It was a bit difficult for me to read this book. Having it narrated from Yunjae’s point of view meant that it was lacking in the emotional aspect of it, even if was understandable given what the story of the main character was about. Since this is a book translated into English from Korean, I would have to wonder if there are things about the book that were lost in translation. Sometimes the context of a scene was lacking because of that. I know from experience that there are words in my language that do not have direct English translations either, especially if you are lacking in knowledge of the cultural significance of certain words/phrases. 

Being a book in Korean and written with a Korean audience in mind, there were no explanations about certain aspects of the characters’ life concerning their being Korean.
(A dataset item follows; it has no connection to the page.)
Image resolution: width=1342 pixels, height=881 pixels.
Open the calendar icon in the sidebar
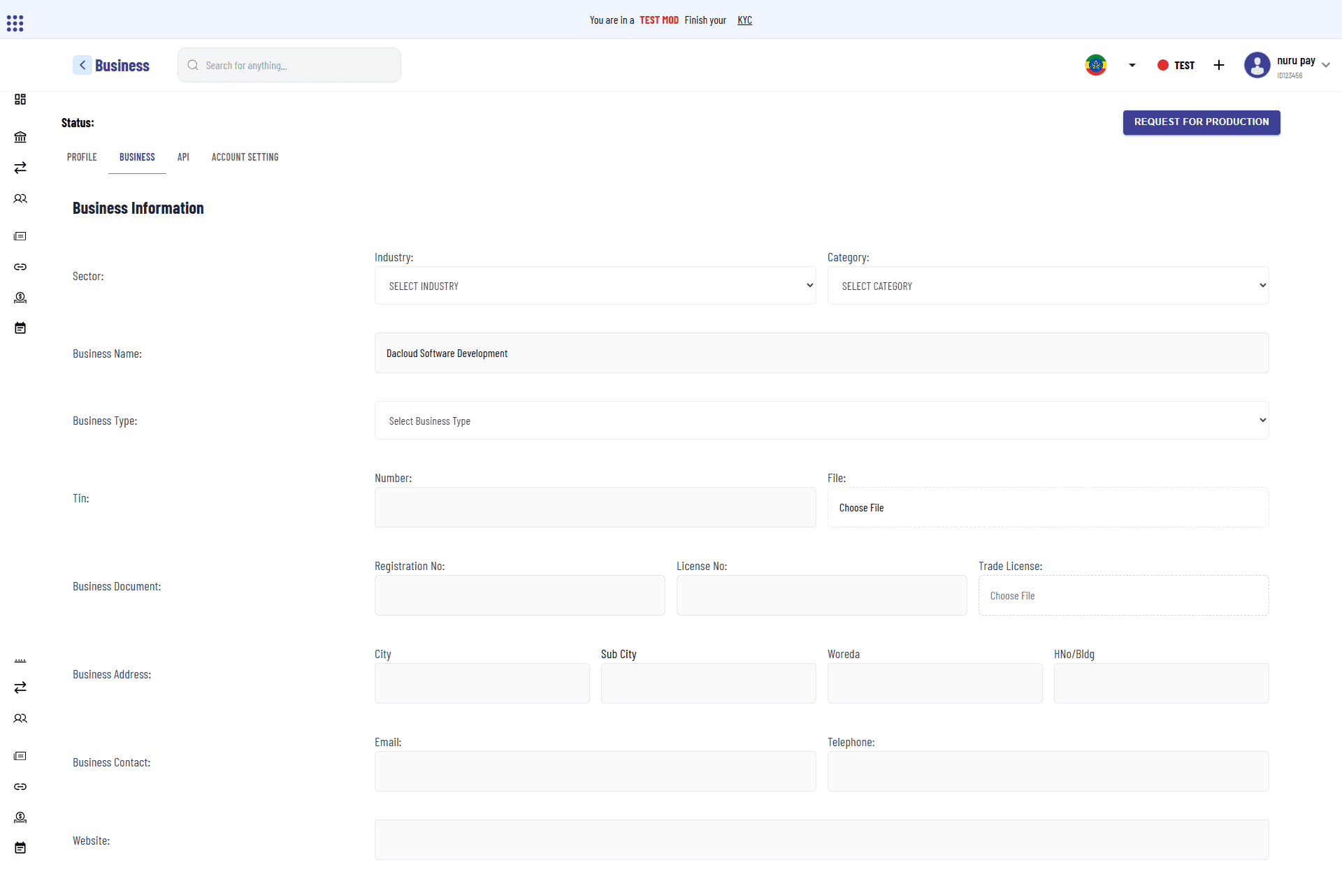20,328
I know there are books where if the writer or the characters were not western there tends to be this long glossary of terms that the reader could refer to, and sometimes the authors provide long explanations of certain things within the story. I do not feel the need for writers to do this. I am the type of reader who prefers learning about these things on my own. If I do not understand a term or why a certain character’s beliefs are a certain way because of their culture, I would look it up myself. I do not want everything explained to me. It is part of the adventure of reading to learn about these things myself. I liked that this book was the type that did not have to explain itself or the culture of the characters in it. 

I did not hate this book, but I am not sure that I liked it either. There were moving and thought-provoking moments, but I am not sure how memorable they would be for me overall. The first part of the book was OK because I breezed through it in one sitting, but finishing the book was a tiring process for me. I had to force myself to finish it. It was not that bad, but I will not be raving about it either.